ALMATY/DEC. 23 2020 (The Bulletin) — The Caspian Sea, which provides a livelihood for thousands of people and acts as a fulcrum for international transit routes through the Central Asia and South Caucasus region, is shrinking, new scientific research showed (Dec. 23).
The report produced by universities in Germany and the Netherlands said that the Caspian Sea could lose up to a third of its water by 2100, with water level dropping by 18m, marooning previously important ports hundreds of kilometres inland.
The report’s authors said they wanted to use the threat to the Caspian Sea to highlight the dangers of global warming to inland seas and lakes.
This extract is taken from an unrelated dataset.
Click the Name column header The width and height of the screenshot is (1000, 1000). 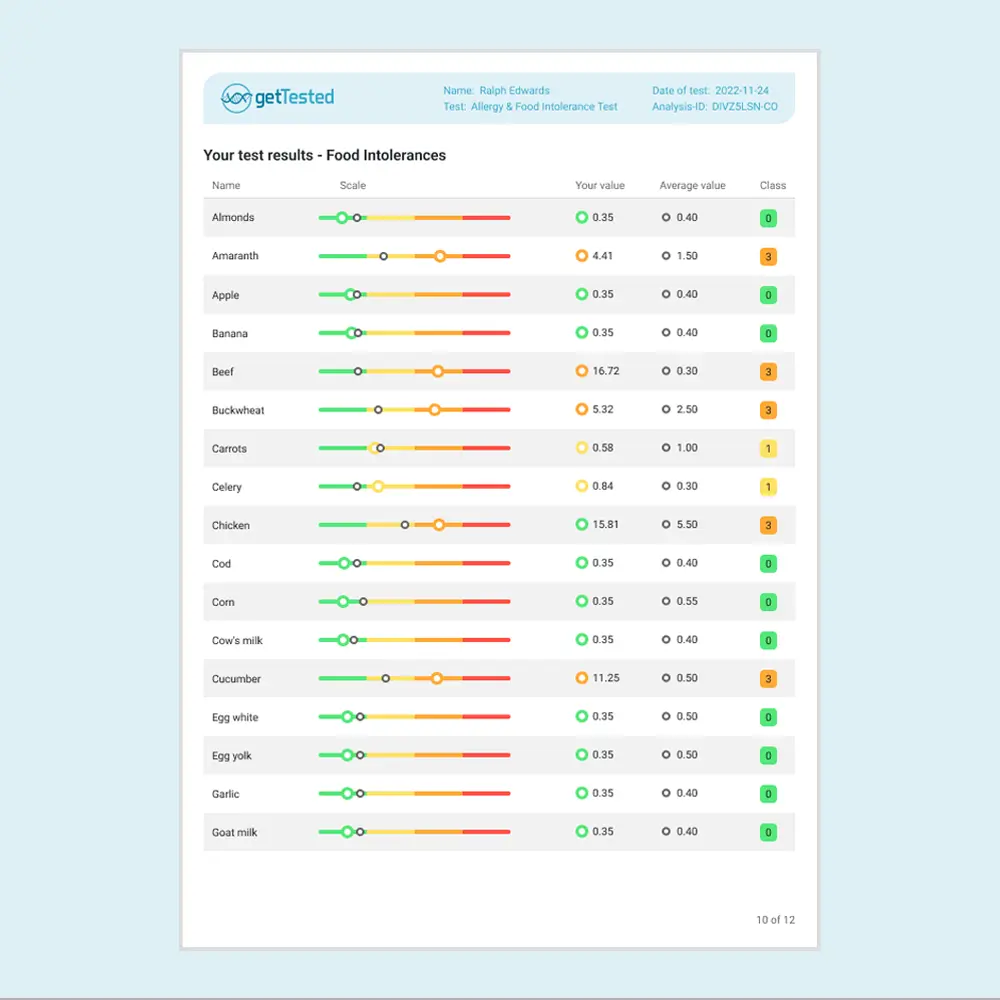coord(226,185)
“A massive warning signal is the projected catastrophic drop in water levels for the Caspian Sea, the largest lake in the world, which could hit stakeholders unprepared,” the report said.
Previous studies have warned that the Caspian Sea has been shrinking since the 1990s but not this quickly.
Russia, Kazakhstan, Turkmenistan, Iran and Azerbaijan border the Caspian Sea, which lies at the centre of a series of transport corridors that ultimately connect East Asia with Europe.
The Caspian Sea also hosts the region’s oil and gas industry and is a wildlife reserve, supporting seals, and migratory birds. The report showed how vast areas of the northern section of the Caspian Sea could dry up, with Atyrau in Kazakhstan effectively being stranded hundreds of kilometres from the shore.
Central Asia’s reputation for ecological disasters is already secure with the shrinking of the Aral Sea, which is shared by Uzbekistan and Kazakhstan. It shrank in the 1960s and 1970s to half its original size because of Soviet schemes to siphon off its tributaries to irrigate cotton fields.